Reproduce the part of the listing below that opens with its first line and closes with the line containing "point(193,303)", including both of those lines.
# Start of Data entries
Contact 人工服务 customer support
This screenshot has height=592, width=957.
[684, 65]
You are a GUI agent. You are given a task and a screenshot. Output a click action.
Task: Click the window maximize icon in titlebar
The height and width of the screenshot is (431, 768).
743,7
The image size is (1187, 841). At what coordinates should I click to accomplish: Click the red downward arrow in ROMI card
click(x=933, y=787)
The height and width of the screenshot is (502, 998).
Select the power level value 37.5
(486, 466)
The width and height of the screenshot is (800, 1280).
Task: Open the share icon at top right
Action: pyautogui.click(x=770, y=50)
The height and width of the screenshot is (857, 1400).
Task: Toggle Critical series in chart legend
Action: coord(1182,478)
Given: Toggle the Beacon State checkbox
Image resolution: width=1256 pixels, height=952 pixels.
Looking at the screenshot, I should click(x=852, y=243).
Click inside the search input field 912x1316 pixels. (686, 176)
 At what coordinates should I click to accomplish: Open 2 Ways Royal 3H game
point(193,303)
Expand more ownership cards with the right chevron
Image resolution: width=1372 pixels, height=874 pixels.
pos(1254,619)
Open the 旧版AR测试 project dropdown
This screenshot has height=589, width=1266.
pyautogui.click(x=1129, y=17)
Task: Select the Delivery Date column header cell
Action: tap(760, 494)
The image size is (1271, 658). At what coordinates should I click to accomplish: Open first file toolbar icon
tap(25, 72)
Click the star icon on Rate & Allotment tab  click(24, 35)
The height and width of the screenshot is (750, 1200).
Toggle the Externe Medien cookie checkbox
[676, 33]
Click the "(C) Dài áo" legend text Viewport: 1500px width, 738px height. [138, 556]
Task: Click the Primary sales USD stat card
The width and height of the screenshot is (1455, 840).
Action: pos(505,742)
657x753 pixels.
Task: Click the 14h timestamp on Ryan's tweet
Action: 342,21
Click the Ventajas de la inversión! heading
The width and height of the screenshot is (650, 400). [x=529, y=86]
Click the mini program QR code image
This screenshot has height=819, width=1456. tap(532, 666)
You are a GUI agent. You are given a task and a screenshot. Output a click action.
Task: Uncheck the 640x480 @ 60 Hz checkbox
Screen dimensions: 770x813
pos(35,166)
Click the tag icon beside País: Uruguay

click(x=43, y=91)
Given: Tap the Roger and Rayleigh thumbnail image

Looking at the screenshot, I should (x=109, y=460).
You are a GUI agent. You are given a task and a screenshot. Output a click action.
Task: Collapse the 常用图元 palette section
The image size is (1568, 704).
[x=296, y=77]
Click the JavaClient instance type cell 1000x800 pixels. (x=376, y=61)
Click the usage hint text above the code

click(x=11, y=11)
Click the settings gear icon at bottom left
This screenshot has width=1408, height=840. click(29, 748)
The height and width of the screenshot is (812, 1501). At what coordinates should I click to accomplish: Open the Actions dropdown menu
# End of Data entries
Result →
Contact 人工服务 customer support
This screenshot has height=592, width=957.
[684, 65]
You are a GUI agent. You are given a task and a screenshot. Output a click action.
Task: Click the window maximize icon in titlebar
The height and width of the screenshot is (431, 768).
743,7
The image size is (1187, 841). At what coordinates should I click to accomplish: Click the red downward arrow in ROMI card
click(x=933, y=787)
The height and width of the screenshot is (502, 998).
Select the power level value 37.5
(486, 466)
The width and height of the screenshot is (800, 1280).
Task: Open the share icon at top right
Action: pyautogui.click(x=770, y=50)
The height and width of the screenshot is (857, 1400).
Task: Toggle Critical series in chart legend
Action: coord(1182,478)
Given: Toggle the Beacon State checkbox
Image resolution: width=1256 pixels, height=952 pixels.
Looking at the screenshot, I should click(x=852, y=243).
Click inside the search input field 912x1316 pixels. (686, 176)
 At what coordinates should I click to accomplish: Open 2 Ways Royal 3H game
point(193,303)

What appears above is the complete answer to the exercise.